Ivory saluted him with two fingers, touched the thin line running across her neck and put her finger in her mouth, sucking off the blood. «Nice score. I did not see that coming and I shall have to apologize to my wolves for scolding them. But Cristo, if you believe your partner back there in the woods is going to help you after slaying my wolf pack, you are doing some serious underestimating of your own.»
She ran forward again, her hand low, drawing and throwing the small arrowheads, snapping them with tremendous strength so each buried itself deep into his body, in a straight line from belly to neck. The vampire roared and tried to shift. His legs disappeared, melting into vapor. His head swirled and disappeared. Fog drifted in from the trees in an attempt to help conceal him, congealing around his body, forming a thick veil. The torso remained, that straight, damaging line from belly to neck exposing his heart.
Her sword sank deep, her body weight, strength and momentum from her run driving the blade through the body right beneath the heart. The vampire screamed horribly. Acidlike blood poured from the wound, sizzling over the sword and splattering across the snow. The metal should have been eaten through, but the coating the slayer used protected it, as well as prevented that portion of his body from shifting. She turned her body in a dancer's spin, sword over her head, still stuck inside his chest so that she cut a circular hole around his heart.
Ivory withdrew the sword and plunged her hand deep. «I showed you my secret,» she whispered. «Take it to your grave.» She withdrew the heart and flung it away from her, lifting her arms to call down a sword of lightning.
The jagged bolt incinerated the heart and then jumped to the body, burning it clean. «Find peace, Cristofor,» she whispered and hung her head, leaning on her sword, tears shimmering briefly for her lost boyhood friend.
So many were gone now.
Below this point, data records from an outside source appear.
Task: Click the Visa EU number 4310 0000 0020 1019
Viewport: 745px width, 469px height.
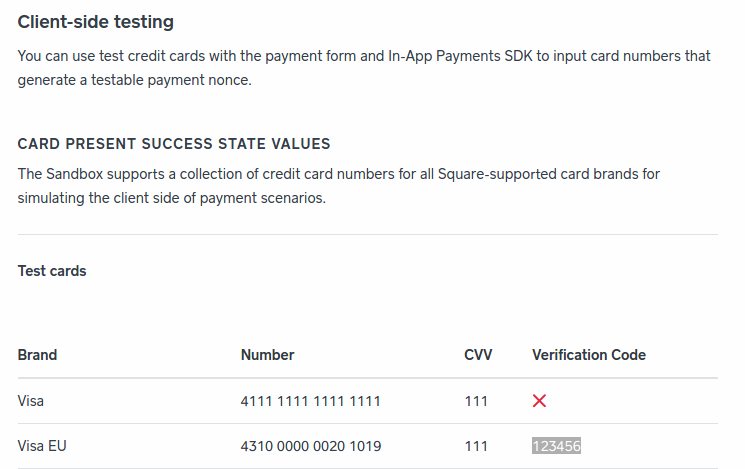Action: (310, 446)
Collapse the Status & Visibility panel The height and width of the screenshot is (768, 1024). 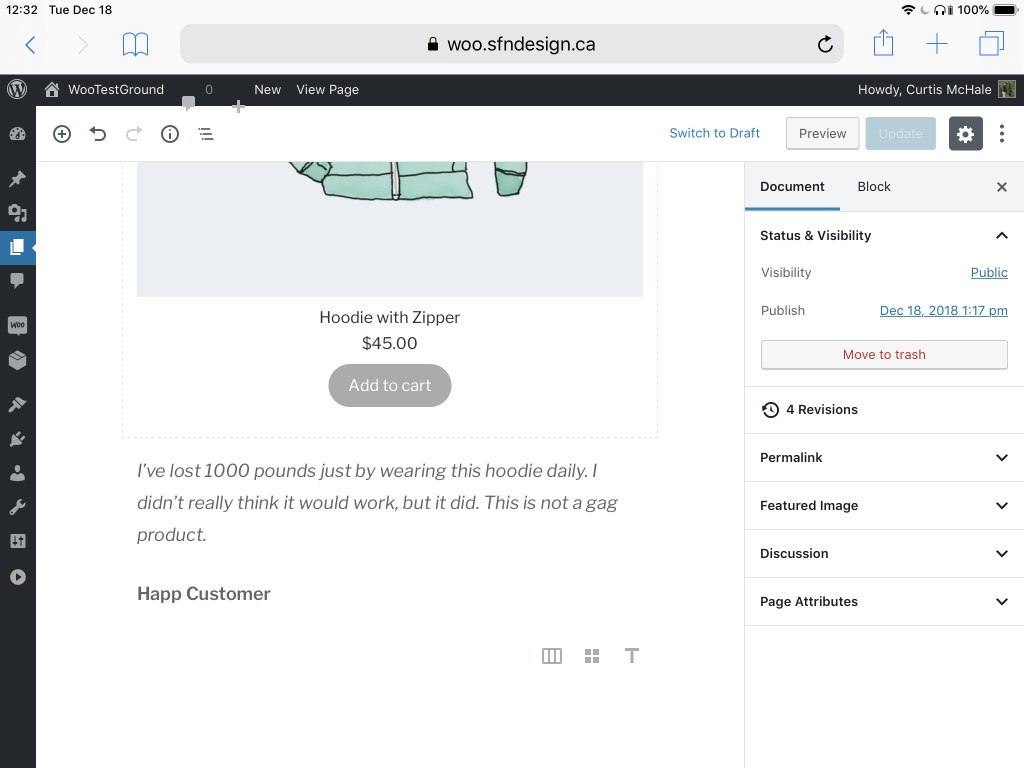1001,235
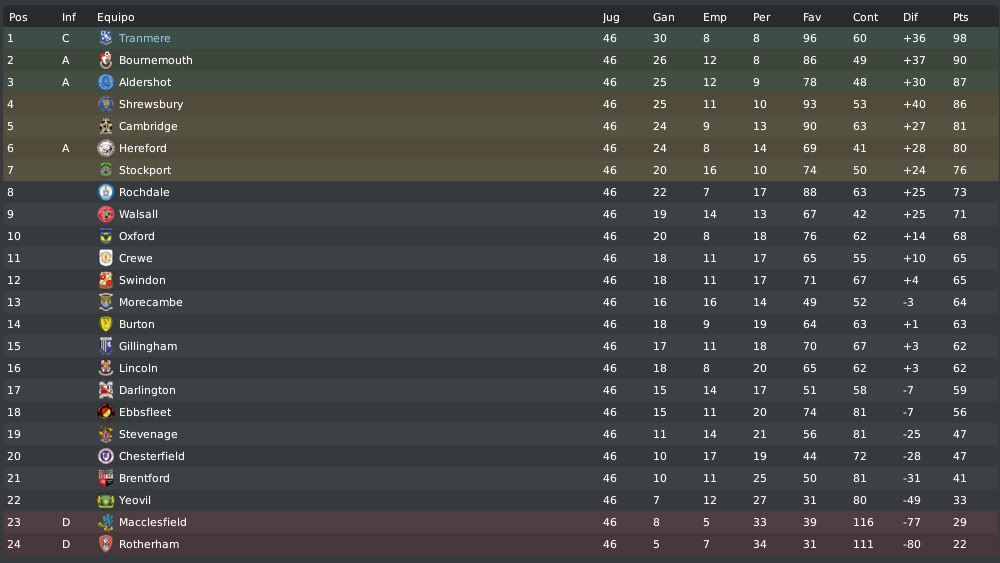Click the Tranmere club crest icon
Image resolution: width=1000 pixels, height=563 pixels.
(106, 38)
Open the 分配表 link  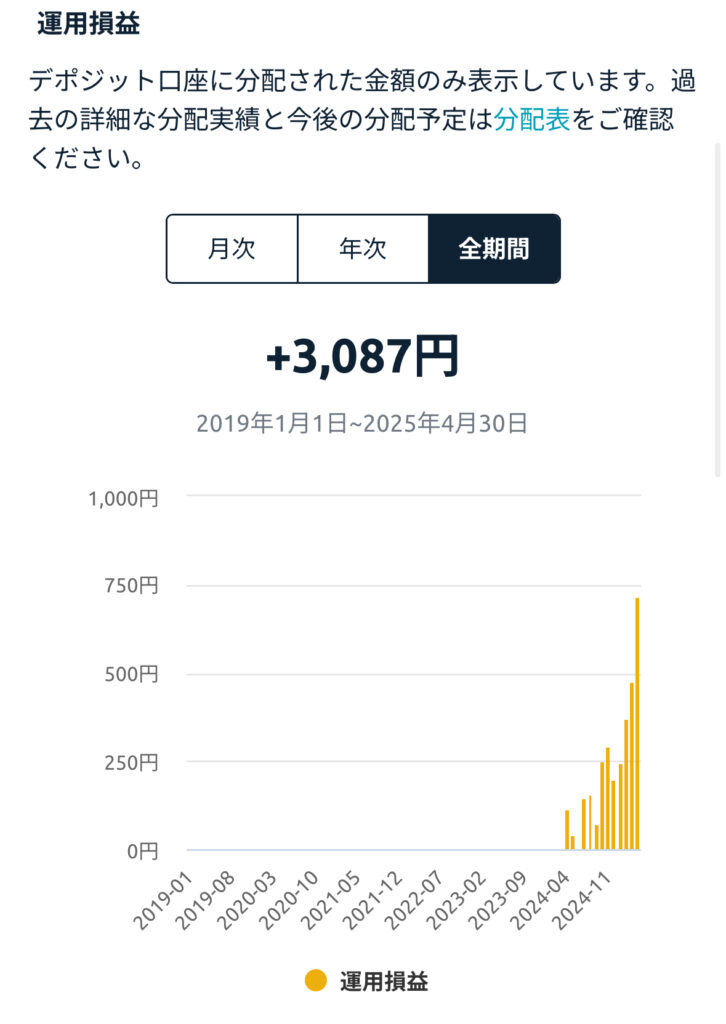532,120
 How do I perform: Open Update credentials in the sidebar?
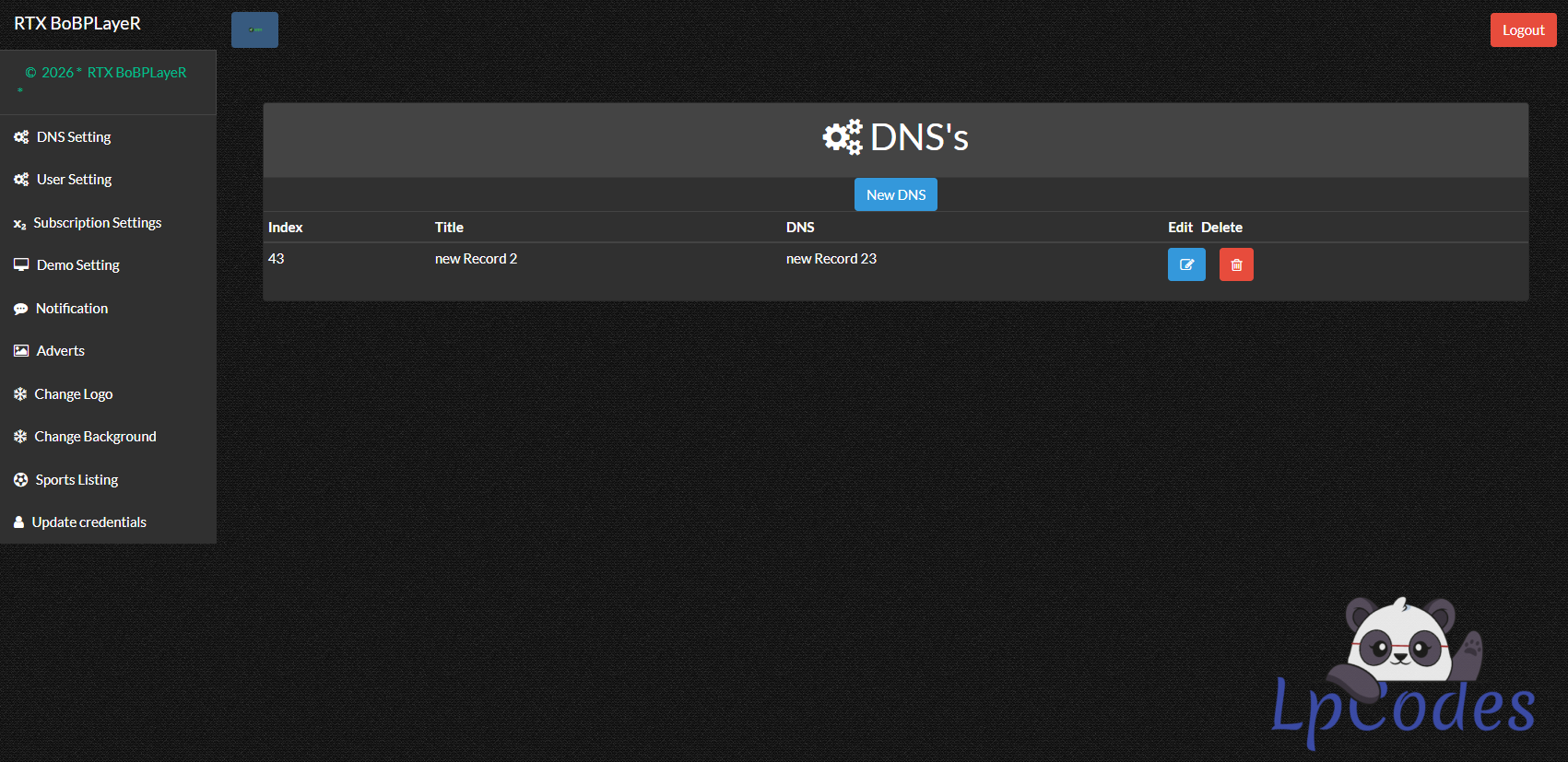click(88, 522)
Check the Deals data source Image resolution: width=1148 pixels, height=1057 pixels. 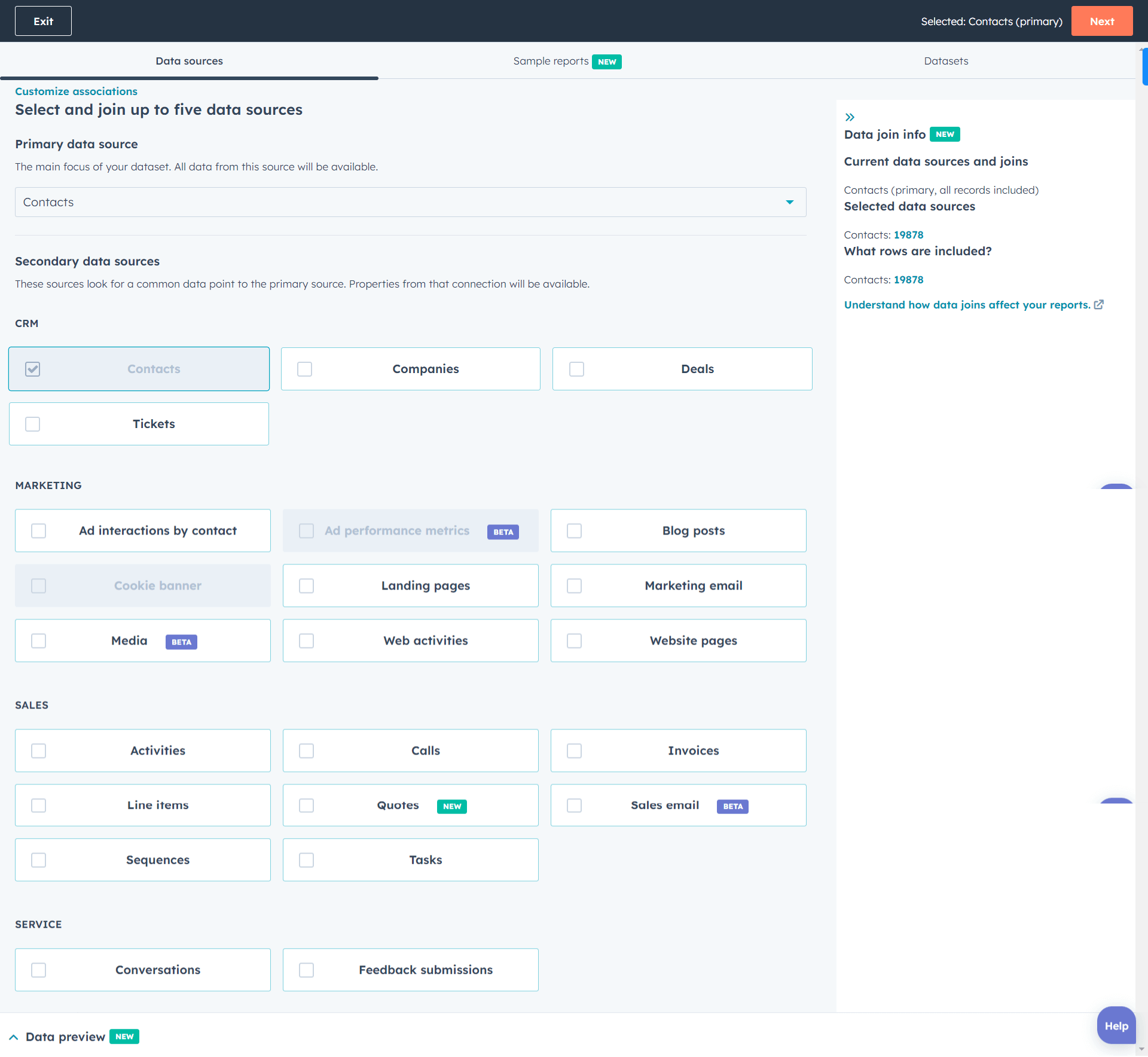click(x=576, y=369)
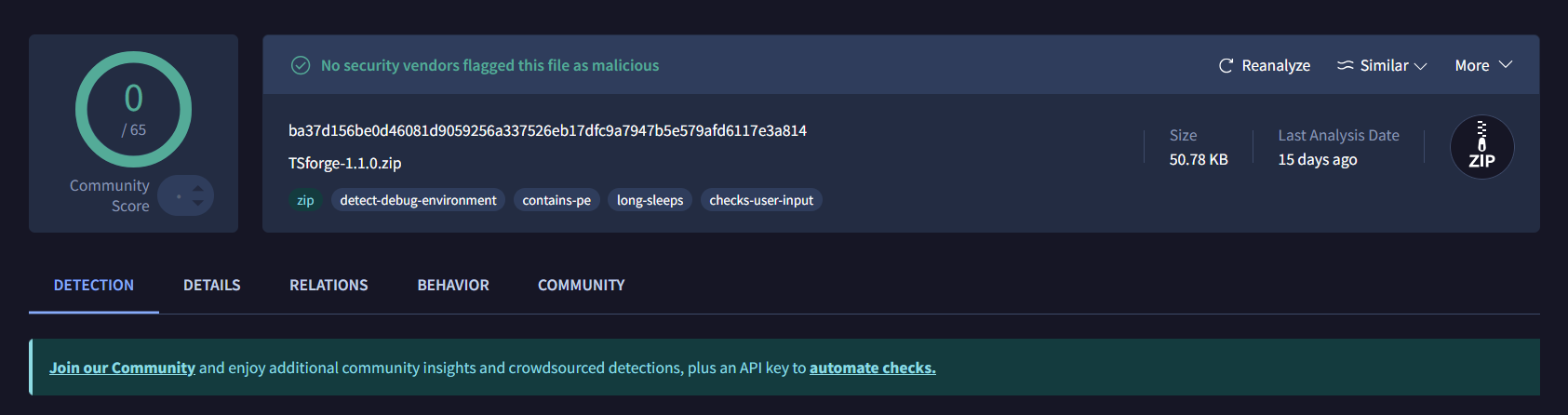
Task: Click the Join our Community link
Action: (122, 368)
Nothing remained of the life she'd once known. She took a deep breath, drawing in the crisp night before cleaning her sword and all trace of the vampire's blood from the snow. She retrieved the eight small arrowheads and slid them into the loops on her holster before holding out her arms for the silver-tipped pelt. The tattoos moved, emerging, sliding once more over her body in the form of a coat. She allowed the silvery full-length garment to settle over her body slowly before picking up her weapons and drawing up the hood. At once she seemed to disappear, blending seamlessly with the layers of white fog.